-- LISTED RECORDS follows --

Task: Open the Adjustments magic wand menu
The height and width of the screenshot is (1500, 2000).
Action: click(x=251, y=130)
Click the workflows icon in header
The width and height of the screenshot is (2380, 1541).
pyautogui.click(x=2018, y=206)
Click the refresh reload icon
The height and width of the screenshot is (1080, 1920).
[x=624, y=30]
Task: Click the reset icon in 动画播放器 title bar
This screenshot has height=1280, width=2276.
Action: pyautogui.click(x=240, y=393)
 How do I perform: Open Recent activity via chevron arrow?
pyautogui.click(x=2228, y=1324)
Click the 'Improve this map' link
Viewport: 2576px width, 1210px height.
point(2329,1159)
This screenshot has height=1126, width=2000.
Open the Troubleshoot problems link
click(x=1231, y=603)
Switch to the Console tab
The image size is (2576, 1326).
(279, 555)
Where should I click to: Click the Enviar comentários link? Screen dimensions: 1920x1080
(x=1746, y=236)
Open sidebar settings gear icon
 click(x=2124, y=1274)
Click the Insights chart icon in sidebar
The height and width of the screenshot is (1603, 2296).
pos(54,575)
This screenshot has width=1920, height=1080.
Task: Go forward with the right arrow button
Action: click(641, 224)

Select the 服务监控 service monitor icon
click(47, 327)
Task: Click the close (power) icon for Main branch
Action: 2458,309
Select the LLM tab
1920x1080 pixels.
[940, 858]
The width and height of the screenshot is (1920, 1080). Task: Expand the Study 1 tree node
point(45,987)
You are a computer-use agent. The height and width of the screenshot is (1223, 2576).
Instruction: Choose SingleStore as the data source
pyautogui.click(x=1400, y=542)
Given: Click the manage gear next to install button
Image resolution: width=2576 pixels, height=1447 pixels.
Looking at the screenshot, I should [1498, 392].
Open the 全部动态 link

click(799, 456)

-- LISTED RECORDS concluded --

**THE TASK**.
Begin at the top of the records above and quote each line exactly, ending with the line that contains "Click the Insights chart icon in sidebar".

**FINAL ANSWER**.
Task: Open the Adjustments magic wand menu
The height and width of the screenshot is (1500, 2000).
Action: click(x=251, y=130)
Click the workflows icon in header
The width and height of the screenshot is (2380, 1541).
pyautogui.click(x=2018, y=206)
Click the refresh reload icon
The height and width of the screenshot is (1080, 1920).
[x=624, y=30]
Task: Click the reset icon in 动画播放器 title bar
This screenshot has height=1280, width=2276.
Action: pyautogui.click(x=240, y=393)
 How do I perform: Open Recent activity via chevron arrow?
pyautogui.click(x=2228, y=1324)
Click the 'Improve this map' link
Viewport: 2576px width, 1210px height.
point(2329,1159)
This screenshot has height=1126, width=2000.
Open the Troubleshoot problems link
click(x=1231, y=603)
Switch to the Console tab
The image size is (2576, 1326).
(279, 555)
Where should I click to: Click the Enviar comentários link? Screen dimensions: 1920x1080
(x=1746, y=236)
Open sidebar settings gear icon
 click(x=2124, y=1274)
Click the Insights chart icon in sidebar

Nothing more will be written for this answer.